Prompt =>
Scan the records and identify every line in which the string "code" occurs, then return those lines.

-- Dataset follows --

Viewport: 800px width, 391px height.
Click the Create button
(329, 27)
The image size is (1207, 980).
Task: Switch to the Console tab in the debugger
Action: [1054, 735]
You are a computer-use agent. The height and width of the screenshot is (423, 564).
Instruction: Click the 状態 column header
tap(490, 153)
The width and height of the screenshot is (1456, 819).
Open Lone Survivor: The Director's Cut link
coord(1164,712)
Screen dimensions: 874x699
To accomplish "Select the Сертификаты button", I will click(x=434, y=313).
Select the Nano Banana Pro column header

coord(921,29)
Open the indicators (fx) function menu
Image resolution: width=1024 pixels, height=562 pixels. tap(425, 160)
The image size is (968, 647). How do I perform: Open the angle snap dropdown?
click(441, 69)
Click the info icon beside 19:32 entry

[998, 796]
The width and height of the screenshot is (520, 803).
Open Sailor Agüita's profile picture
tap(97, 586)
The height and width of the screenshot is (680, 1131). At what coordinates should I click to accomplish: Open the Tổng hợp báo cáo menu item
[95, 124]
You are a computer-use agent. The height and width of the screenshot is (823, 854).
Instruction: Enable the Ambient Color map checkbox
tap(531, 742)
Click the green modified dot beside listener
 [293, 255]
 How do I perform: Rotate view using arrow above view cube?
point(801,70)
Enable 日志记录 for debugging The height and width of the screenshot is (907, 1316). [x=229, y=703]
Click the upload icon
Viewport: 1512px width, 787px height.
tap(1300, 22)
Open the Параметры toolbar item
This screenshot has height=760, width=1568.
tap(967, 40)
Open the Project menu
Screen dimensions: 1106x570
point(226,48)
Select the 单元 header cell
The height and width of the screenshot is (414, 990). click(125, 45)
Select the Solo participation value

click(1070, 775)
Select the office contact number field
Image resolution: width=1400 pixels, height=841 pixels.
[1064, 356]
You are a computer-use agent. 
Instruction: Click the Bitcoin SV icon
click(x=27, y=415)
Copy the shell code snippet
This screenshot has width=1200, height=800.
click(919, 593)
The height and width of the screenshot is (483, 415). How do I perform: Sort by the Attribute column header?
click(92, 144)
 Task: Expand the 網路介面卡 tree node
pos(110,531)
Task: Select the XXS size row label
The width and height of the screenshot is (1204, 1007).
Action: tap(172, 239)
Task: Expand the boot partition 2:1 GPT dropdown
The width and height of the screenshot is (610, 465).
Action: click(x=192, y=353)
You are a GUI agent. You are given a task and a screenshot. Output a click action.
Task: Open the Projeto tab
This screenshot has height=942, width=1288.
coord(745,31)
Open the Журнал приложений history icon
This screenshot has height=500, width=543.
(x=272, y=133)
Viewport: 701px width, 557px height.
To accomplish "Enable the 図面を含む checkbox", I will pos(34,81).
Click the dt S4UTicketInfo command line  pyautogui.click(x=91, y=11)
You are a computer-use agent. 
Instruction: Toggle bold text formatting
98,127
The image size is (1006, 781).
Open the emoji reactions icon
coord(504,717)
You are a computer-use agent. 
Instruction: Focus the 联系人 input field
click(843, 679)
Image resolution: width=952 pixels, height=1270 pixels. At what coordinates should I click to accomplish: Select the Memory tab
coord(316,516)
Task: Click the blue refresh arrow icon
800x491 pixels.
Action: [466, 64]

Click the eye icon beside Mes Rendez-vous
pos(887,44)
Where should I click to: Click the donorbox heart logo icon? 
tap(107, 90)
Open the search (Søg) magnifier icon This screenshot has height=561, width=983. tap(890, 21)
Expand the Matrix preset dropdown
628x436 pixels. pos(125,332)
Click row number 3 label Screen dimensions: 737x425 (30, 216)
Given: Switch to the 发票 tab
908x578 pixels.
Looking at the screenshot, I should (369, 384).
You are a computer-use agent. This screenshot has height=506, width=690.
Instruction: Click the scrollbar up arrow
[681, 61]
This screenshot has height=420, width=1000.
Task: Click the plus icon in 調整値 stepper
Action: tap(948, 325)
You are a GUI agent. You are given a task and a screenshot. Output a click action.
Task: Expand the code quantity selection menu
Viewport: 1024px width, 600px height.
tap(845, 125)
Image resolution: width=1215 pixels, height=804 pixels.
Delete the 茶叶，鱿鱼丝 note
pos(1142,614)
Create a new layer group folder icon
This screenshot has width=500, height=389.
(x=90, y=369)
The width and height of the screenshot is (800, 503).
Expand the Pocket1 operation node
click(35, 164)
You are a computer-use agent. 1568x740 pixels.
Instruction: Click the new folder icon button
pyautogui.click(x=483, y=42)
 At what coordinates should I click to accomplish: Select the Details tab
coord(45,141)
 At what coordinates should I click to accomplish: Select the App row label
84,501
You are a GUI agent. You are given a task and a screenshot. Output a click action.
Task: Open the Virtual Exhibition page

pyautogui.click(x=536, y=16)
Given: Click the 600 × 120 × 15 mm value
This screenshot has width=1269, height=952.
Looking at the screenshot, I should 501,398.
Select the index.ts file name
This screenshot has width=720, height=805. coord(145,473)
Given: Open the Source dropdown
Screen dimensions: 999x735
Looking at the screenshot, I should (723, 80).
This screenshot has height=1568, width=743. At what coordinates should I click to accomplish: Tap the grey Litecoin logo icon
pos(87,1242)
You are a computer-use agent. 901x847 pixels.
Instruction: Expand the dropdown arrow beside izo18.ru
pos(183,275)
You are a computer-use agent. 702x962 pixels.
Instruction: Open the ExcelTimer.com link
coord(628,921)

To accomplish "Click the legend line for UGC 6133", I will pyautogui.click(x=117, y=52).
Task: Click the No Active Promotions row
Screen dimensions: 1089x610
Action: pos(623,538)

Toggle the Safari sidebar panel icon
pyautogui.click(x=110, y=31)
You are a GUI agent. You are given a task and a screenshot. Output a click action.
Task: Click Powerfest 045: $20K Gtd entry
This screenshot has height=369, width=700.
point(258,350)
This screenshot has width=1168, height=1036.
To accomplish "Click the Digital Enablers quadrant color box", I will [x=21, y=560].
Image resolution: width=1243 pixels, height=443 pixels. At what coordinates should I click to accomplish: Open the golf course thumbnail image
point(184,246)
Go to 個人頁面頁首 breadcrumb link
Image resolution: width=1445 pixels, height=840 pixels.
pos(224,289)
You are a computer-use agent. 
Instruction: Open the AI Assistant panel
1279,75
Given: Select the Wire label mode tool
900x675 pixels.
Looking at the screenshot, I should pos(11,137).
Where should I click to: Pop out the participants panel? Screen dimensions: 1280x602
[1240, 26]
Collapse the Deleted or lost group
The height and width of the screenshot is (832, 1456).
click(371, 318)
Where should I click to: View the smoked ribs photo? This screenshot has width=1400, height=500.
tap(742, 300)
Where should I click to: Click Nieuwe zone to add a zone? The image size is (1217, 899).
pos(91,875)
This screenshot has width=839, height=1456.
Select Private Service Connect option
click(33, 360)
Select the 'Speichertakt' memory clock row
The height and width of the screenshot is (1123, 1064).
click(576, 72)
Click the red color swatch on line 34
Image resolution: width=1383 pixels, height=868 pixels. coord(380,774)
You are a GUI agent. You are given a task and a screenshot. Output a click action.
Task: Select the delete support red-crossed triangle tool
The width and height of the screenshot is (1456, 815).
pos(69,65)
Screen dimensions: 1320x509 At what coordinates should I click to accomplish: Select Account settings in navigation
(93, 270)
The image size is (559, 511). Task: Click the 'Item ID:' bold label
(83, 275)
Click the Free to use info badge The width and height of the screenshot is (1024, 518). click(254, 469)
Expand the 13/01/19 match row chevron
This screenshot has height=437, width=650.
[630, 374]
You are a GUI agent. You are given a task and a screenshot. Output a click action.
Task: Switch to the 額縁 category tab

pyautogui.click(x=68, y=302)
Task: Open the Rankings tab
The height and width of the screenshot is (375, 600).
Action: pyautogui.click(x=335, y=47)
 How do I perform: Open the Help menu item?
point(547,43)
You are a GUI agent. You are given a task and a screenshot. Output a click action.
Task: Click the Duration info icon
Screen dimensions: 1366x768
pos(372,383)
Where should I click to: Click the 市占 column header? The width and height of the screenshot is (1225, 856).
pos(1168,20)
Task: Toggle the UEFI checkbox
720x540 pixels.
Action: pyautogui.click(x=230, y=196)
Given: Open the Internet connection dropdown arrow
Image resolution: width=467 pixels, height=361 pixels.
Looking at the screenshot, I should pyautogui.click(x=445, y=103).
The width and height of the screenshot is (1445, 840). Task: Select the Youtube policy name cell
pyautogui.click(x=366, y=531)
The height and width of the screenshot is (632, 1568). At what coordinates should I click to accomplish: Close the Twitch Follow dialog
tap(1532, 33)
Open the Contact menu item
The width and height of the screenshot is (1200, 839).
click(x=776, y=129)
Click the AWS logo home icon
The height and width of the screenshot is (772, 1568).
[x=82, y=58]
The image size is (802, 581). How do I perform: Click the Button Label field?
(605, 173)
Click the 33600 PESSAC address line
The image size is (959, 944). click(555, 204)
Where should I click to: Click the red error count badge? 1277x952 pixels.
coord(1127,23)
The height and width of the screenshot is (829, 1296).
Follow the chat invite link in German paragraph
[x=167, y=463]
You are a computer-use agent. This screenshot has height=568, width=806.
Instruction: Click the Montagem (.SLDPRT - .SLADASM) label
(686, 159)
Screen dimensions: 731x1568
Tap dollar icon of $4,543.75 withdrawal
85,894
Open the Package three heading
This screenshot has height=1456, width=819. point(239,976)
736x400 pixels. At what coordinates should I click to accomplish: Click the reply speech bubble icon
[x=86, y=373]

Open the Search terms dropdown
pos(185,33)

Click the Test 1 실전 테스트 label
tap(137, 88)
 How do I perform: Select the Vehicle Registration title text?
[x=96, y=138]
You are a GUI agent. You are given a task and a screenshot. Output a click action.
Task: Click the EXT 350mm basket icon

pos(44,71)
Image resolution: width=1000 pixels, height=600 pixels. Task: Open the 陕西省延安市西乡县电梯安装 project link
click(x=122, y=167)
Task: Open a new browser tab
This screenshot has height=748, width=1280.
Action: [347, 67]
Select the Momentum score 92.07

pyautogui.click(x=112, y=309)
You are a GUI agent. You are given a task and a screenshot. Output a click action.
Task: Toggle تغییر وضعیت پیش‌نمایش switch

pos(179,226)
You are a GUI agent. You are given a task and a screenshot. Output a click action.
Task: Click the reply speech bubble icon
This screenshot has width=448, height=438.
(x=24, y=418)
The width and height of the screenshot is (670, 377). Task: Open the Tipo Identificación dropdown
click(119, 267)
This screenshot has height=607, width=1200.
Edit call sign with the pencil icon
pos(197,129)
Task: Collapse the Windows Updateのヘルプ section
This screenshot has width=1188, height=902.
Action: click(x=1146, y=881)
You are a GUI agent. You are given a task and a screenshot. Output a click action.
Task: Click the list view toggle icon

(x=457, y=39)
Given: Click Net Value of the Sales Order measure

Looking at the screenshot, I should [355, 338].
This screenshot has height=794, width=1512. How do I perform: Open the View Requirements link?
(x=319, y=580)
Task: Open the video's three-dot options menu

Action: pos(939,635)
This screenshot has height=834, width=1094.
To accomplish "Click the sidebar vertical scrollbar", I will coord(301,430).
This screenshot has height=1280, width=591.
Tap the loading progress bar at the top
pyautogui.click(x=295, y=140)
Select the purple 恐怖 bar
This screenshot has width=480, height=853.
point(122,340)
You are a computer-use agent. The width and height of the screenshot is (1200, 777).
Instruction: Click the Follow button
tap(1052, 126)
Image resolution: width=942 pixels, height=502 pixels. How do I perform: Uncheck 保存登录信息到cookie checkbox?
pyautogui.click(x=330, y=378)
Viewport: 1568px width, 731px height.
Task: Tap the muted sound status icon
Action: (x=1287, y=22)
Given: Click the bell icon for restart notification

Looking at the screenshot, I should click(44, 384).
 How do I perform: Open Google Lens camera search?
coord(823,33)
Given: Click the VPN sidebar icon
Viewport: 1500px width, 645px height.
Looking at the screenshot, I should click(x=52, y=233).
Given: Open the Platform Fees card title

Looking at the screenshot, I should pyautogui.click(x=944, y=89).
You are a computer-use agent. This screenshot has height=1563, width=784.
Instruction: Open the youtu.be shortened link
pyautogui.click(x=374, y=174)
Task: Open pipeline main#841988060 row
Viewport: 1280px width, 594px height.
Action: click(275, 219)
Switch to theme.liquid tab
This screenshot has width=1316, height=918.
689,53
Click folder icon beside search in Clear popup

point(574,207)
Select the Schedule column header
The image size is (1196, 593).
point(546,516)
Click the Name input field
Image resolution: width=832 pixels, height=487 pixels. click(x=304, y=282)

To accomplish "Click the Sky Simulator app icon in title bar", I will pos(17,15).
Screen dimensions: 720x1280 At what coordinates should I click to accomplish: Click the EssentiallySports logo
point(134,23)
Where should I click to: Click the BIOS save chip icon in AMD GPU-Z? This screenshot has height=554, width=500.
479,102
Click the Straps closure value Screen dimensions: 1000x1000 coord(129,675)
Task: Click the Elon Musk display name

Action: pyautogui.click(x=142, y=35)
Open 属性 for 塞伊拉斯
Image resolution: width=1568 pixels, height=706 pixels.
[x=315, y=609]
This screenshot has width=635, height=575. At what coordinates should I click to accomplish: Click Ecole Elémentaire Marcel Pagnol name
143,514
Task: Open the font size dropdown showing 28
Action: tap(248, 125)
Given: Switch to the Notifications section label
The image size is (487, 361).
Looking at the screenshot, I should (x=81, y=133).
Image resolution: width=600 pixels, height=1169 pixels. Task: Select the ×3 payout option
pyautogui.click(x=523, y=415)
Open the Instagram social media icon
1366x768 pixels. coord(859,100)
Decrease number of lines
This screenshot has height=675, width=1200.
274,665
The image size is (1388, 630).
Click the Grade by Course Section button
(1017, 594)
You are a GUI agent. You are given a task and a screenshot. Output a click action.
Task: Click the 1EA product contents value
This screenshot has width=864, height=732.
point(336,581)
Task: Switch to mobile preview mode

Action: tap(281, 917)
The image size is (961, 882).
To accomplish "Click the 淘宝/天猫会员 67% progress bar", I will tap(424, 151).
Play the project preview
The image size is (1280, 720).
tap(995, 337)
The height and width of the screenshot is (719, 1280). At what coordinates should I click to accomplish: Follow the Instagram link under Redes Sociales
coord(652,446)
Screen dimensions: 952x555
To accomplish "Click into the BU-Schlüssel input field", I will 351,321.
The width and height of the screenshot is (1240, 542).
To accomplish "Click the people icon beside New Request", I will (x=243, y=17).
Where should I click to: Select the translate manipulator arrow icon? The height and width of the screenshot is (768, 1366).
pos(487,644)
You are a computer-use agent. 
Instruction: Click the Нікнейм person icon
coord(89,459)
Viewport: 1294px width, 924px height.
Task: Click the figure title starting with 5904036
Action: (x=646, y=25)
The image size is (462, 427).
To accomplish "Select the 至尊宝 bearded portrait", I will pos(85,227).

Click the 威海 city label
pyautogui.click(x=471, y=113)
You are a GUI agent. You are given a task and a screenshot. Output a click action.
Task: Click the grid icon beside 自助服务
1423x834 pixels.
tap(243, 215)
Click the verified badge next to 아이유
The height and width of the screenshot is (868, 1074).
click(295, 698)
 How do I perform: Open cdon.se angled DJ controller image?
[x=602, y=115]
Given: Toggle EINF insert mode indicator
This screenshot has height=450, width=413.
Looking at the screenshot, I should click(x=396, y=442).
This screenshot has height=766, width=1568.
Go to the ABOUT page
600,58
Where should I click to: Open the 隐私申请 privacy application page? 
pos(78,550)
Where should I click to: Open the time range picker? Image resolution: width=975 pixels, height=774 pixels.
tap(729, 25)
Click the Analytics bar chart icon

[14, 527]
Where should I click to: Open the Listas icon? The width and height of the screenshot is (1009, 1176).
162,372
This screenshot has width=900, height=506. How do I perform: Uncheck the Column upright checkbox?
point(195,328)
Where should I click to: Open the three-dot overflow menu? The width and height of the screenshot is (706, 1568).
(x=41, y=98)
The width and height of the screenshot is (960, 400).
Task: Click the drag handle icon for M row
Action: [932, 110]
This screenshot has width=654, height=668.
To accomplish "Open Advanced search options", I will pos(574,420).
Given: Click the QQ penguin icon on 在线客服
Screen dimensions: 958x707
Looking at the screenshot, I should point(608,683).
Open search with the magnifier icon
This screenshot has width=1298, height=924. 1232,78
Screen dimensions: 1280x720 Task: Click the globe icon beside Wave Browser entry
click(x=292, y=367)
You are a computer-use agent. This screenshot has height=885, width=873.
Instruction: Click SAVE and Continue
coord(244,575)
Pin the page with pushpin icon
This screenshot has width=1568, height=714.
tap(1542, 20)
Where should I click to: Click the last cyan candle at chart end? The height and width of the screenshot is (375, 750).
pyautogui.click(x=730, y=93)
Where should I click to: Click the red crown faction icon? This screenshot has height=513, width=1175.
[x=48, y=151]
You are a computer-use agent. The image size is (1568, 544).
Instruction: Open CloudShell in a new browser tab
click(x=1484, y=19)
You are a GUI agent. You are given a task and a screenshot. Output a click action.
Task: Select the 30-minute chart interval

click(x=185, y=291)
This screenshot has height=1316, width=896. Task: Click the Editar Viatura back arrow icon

-- Dataset concluded --

Reply to the task =>
Copy the shell code snippet
Task: Expand the code quantity selection menu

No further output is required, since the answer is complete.